[TASK OBJECTIVE] The reply to the records below should contain exactly the lines from the line with "Homeowner faces £6,000" through the line with "3305250 (93, 1491)", and nothing besides.

[Stored records]
##########

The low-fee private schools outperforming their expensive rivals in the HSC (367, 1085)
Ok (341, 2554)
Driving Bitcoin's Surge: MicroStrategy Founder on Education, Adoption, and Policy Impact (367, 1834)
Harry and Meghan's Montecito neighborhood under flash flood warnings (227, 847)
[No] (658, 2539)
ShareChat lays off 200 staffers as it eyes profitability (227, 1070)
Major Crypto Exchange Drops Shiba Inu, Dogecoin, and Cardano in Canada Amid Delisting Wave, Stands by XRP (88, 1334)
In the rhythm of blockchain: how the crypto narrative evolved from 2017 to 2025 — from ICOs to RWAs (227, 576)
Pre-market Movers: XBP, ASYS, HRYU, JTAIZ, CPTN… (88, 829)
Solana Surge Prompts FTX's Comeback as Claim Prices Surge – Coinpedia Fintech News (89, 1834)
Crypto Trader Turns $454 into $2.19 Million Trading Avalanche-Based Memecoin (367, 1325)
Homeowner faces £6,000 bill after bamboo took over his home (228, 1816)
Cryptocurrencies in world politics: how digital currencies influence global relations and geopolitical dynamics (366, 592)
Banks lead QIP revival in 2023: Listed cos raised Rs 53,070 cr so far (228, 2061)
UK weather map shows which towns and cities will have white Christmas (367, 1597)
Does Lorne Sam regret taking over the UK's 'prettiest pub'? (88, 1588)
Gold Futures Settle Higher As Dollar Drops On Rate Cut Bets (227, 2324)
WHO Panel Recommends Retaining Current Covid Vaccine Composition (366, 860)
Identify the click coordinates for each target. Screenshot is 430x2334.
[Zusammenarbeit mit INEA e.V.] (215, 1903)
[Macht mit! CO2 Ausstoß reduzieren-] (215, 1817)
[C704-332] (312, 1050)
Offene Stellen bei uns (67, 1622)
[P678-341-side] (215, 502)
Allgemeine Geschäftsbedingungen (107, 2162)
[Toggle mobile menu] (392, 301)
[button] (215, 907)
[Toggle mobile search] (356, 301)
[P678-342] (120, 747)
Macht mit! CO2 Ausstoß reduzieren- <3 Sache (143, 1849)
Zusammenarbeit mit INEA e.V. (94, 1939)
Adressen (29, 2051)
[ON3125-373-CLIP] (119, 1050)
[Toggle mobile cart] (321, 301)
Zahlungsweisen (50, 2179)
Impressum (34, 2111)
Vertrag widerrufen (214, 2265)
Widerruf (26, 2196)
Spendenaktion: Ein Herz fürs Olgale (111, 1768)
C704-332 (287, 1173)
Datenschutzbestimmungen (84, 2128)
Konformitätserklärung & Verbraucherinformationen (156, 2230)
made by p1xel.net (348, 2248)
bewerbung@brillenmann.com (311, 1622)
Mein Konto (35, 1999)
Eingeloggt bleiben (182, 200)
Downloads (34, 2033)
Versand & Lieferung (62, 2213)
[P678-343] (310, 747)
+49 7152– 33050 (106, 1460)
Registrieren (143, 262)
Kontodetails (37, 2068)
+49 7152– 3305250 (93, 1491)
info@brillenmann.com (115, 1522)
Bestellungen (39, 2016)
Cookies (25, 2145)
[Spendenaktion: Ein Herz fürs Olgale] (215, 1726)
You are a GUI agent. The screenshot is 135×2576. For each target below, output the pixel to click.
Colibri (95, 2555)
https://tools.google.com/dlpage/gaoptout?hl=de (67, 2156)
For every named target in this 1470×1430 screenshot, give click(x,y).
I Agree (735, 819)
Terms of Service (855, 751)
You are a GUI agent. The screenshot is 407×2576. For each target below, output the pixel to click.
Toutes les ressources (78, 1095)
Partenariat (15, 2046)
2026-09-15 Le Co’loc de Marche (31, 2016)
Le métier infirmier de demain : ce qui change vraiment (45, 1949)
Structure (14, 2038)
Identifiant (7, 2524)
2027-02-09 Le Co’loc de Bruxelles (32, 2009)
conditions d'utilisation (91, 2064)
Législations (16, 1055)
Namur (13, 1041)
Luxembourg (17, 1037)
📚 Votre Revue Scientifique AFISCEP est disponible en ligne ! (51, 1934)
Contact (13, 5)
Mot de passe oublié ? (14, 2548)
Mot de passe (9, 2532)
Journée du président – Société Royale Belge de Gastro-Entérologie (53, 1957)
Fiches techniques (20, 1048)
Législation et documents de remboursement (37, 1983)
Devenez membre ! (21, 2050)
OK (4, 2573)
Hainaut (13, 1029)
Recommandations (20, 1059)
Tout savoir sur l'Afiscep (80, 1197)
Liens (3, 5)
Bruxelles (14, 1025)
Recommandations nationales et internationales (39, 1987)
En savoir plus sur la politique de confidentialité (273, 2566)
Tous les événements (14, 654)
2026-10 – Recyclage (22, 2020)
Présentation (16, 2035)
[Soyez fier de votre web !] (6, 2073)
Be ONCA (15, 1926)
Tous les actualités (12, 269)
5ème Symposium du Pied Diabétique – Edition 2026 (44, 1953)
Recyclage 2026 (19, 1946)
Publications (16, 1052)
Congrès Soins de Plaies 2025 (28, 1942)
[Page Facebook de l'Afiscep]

##########

[REPLY TO THE EXERCISE]
Homeowner faces £6,000 bill after bamboo took over his home (228, 1816)
Cryptocurrencies in world politics: how digital currencies influence global relations and geopolitical dynamics (366, 592)
Banks lead QIP revival in 2023: Listed cos raised Rs 53,070 cr so far (228, 2061)
UK weather map shows which towns and cities will have white Christmas (367, 1597)
Does Lorne Sam regret taking over the UK's 'prettiest pub'? (88, 1588)
Gold Futures Settle Higher As Dollar Drops On Rate Cut Bets (227, 2324)
WHO Panel Recommends Retaining Current Covid Vaccine Composition (366, 860)
Identify the click coordinates for each target. Screenshot is 430x2334.
[Zusammenarbeit mit INEA e.V.] (215, 1903)
[Macht mit! CO2 Ausstoß reduzieren-] (215, 1817)
[C704-332] (312, 1050)
Offene Stellen bei uns (67, 1622)
[P678-341-side] (215, 502)
Allgemeine Geschäftsbedingungen (107, 2162)
[Toggle mobile menu] (392, 301)
[button] (215, 907)
[Toggle mobile search] (356, 301)
[P678-342] (120, 747)
Macht mit! CO2 Ausstoß reduzieren- <3 Sache (143, 1849)
Zusammenarbeit mit INEA e.V. (94, 1939)
Adressen (29, 2051)
[ON3125-373-CLIP] (119, 1050)
[Toggle mobile cart] (321, 301)
Zahlungsweisen (50, 2179)
Impressum (34, 2111)
Vertrag widerrufen (214, 2265)
Widerruf (26, 2196)
Spendenaktion: Ein Herz fürs Olgale (111, 1768)
C704-332 (287, 1173)
Datenschutzbestimmungen (84, 2128)
Konformitätserklärung & Verbraucherinformationen (156, 2230)
made by p1xel.net (348, 2248)
bewerbung@brillenmann.com (311, 1622)
Mein Konto (35, 1999)
Eingeloggt bleiben (182, 200)
Downloads (34, 2033)
Versand & Lieferung (62, 2213)
[P678-343] (310, 747)
+49 7152– 33050 (106, 1460)
Registrieren (143, 262)
Kontodetails (37, 2068)
+49 7152– 3305250 (93, 1491)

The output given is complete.